自動ドアを潜り抜け何事もなかったかの様にカウンターへと向かうと、俺の姿を見たおばちゃんが泣きそうな顔をしながら椅子から立ち上がった。
「あんた! こんな時間までなにやってたんだい! 佐藤さんからあんたがなかなか帰って来ないって言う報告を聞いてどれほど心配した事か・・・」
「ご心配かけて申し訳ございませんでした。 俺ならこの通り無事に帰って来れましたよ。 中では色々とありましたが、有意義な時間が過ごせました。 色々とご助力頂きありがとうございました」
俺はおばちゃんへと謝罪とお礼の言葉を告げて頭を下げた。
「あんた、思い詰めた様な顔をしていたからてっきり自殺しに行ったのかと思ったよ・・・ それで、だいぶスッキリした様な顔をしているけど中でなにがあったんだい?」
おばちゃんは無事な俺を見て気が抜けたのか、ドサっと背中を投げる様に椅子へと座り、中での経緯を聞いて来た。
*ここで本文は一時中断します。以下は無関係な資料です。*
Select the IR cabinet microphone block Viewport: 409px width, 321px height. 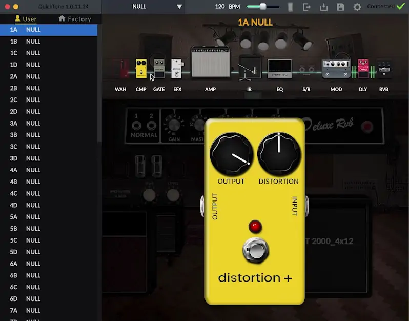(x=250, y=68)
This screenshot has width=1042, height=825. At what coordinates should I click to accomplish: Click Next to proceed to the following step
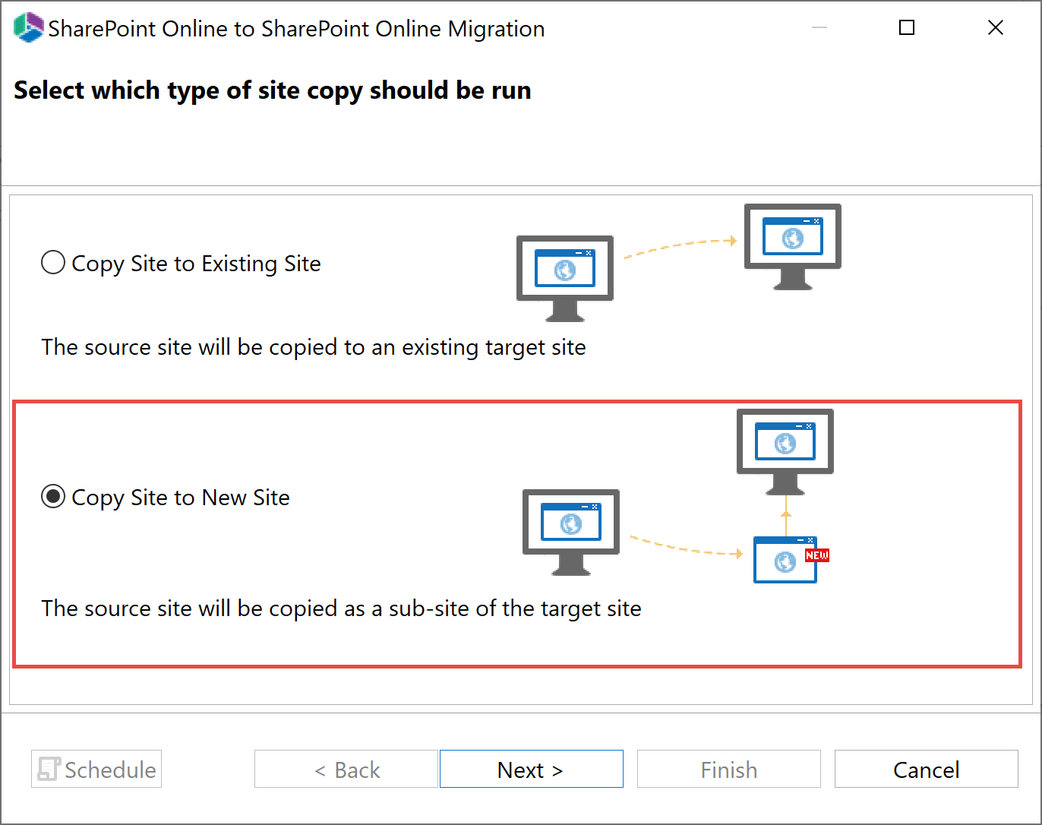click(x=531, y=769)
「ちょっと、ここでは人の目があるから言えないんで、どこか二人で話せるとこってありますか? それと、買取もお願いしたくて・・・」
雄太は他の人には聞こえない様な声で、おばちゃんへと場所を移す様に頼むと、おばちゃんは雄太の買取と言う言葉を聞いて胡乱な表情で雄太の姿を上から下へと眺めた。
「わかったわ。 それじゃ横の会議室を押さえるから準備ができるまでそこに座って待ってな。 って言うか、買取って手ぶらの様に見えるけど、どこにそんなもんがあるんだい?」
「それも後で話しますんで」
と雄太が言うと、おばちゃんはフンっと鼻を鳴らしながら席を立ってどこかへと向かって行った。
おばちゃんがどこかへ行ったので、雄太は冷水機へと向かい水をガブ飲みした後に、おばちゃんに言われた通りにカウンターの前の長椅子へと腰を下ろして待つ事にした。